Task statement: Every entry must be given again exactly.

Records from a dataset
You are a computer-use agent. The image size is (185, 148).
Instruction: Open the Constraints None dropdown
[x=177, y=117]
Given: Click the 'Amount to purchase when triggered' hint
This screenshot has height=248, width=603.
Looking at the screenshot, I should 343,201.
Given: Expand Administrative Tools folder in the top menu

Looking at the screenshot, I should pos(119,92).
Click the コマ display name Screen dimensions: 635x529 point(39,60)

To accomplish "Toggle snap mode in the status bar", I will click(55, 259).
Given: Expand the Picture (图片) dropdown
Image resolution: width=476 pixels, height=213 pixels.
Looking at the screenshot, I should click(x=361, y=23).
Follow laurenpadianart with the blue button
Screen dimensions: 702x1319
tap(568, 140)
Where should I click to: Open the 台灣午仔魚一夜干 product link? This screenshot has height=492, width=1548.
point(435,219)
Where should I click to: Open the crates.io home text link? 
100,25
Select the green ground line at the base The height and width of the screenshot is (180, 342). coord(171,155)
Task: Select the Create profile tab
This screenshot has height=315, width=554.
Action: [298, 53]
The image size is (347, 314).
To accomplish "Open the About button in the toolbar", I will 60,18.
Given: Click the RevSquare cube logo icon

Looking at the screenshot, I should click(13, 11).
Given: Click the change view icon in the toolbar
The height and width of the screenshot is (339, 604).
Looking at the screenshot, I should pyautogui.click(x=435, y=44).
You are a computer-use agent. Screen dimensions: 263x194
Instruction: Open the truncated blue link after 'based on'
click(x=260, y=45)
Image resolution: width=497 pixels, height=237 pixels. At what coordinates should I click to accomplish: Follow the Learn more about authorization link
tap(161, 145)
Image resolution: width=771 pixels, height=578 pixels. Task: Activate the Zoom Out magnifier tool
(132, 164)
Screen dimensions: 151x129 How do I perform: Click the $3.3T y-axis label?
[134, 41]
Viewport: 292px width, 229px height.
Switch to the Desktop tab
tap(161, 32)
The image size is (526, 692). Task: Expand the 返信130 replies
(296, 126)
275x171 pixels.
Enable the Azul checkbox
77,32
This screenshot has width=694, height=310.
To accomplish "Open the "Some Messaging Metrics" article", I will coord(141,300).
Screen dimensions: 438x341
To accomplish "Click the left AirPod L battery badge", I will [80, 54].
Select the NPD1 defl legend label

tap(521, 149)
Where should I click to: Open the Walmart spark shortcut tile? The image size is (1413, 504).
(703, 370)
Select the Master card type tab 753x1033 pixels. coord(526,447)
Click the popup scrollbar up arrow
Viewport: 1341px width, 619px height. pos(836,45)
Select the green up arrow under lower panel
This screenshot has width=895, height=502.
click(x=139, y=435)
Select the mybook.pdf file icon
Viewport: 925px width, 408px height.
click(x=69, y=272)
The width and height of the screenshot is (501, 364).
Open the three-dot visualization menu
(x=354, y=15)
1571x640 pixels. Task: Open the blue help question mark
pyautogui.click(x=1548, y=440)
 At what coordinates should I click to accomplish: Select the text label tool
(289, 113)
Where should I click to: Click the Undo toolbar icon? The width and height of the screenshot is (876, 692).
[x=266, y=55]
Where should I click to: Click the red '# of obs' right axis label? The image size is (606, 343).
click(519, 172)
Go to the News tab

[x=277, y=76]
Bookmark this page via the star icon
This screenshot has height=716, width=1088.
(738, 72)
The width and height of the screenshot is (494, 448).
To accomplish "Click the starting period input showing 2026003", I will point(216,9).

Answer to this task:
You are a computer-use agent. The image size is (185, 148).
Instruction: Open the Constraints None dropdown
[x=177, y=117]
Given: Click the 'Amount to purchase when triggered' hint
This screenshot has height=248, width=603.
Looking at the screenshot, I should 343,201.
Given: Expand Administrative Tools folder in the top menu

Looking at the screenshot, I should pos(119,92).
Click the コマ display name Screen dimensions: 635x529 point(39,60)

To accomplish "Toggle snap mode in the status bar", I will click(55, 259).
Given: Expand the Picture (图片) dropdown
Image resolution: width=476 pixels, height=213 pixels.
Looking at the screenshot, I should click(x=361, y=23).
Follow laurenpadianart with the blue button
Screen dimensions: 702x1319
tap(568, 140)
Where should I click to: Open the 台灣午仔魚一夜干 product link? This screenshot has height=492, width=1548.
point(435,219)
Where should I click to: Open the crates.io home text link? 
100,25
Select the green ground line at the base The height and width of the screenshot is (180, 342). coord(171,155)
Task: Select the Create profile tab
This screenshot has height=315, width=554.
Action: [298, 53]
The image size is (347, 314).
To accomplish "Open the About button in the toolbar", I will 60,18.
Given: Click the RevSquare cube logo icon

Looking at the screenshot, I should click(13, 11).
Given: Click the change view icon in the toolbar
The height and width of the screenshot is (339, 604).
Looking at the screenshot, I should pyautogui.click(x=435, y=44).
You are a computer-use agent. Screen dimensions: 263x194
Instruction: Open the truncated blue link after 'based on'
click(x=260, y=45)
Image resolution: width=497 pixels, height=237 pixels. At what coordinates should I click to accomplish: Follow the Learn more about authorization link
tap(161, 145)
Image resolution: width=771 pixels, height=578 pixels. Task: Activate the Zoom Out magnifier tool
(132, 164)
Screen dimensions: 151x129 How do I perform: Click the $3.3T y-axis label?
[134, 41]
Viewport: 292px width, 229px height.
Switch to the Desktop tab
tap(161, 32)
The image size is (526, 692). Task: Expand the 返信130 replies
(296, 126)
275x171 pixels.
Enable the Azul checkbox
77,32
This screenshot has width=694, height=310.
To accomplish "Open the "Some Messaging Metrics" article", I will coord(141,300).
Screen dimensions: 438x341
To accomplish "Click the left AirPod L battery badge", I will [80, 54].
Select the NPD1 defl legend label

tap(521, 149)
Where should I click to: Open the Walmart spark shortcut tile? The image size is (1413, 504).
(703, 370)
Select the Master card type tab 753x1033 pixels. coord(526,447)
Click the popup scrollbar up arrow
Viewport: 1341px width, 619px height. pos(836,45)
Select the green up arrow under lower panel
This screenshot has width=895, height=502.
click(x=139, y=435)
Select the mybook.pdf file icon
Viewport: 925px width, 408px height.
click(x=69, y=272)
The width and height of the screenshot is (501, 364).
Open the three-dot visualization menu
(x=354, y=15)
1571x640 pixels. Task: Open the blue help question mark
pyautogui.click(x=1548, y=440)
 At what coordinates should I click to accomplish: Select the text label tool
(289, 113)
Where should I click to: Click the Undo toolbar icon? The width and height of the screenshot is (876, 692).
[x=266, y=55]
Where should I click to: Click the red '# of obs' right axis label? The image size is (606, 343).
click(519, 172)
Go to the News tab

[x=277, y=76]
Bookmark this page via the star icon
This screenshot has height=716, width=1088.
(738, 72)
The width and height of the screenshot is (494, 448).
To accomplish "Click the starting period input showing 2026003", I will point(216,9).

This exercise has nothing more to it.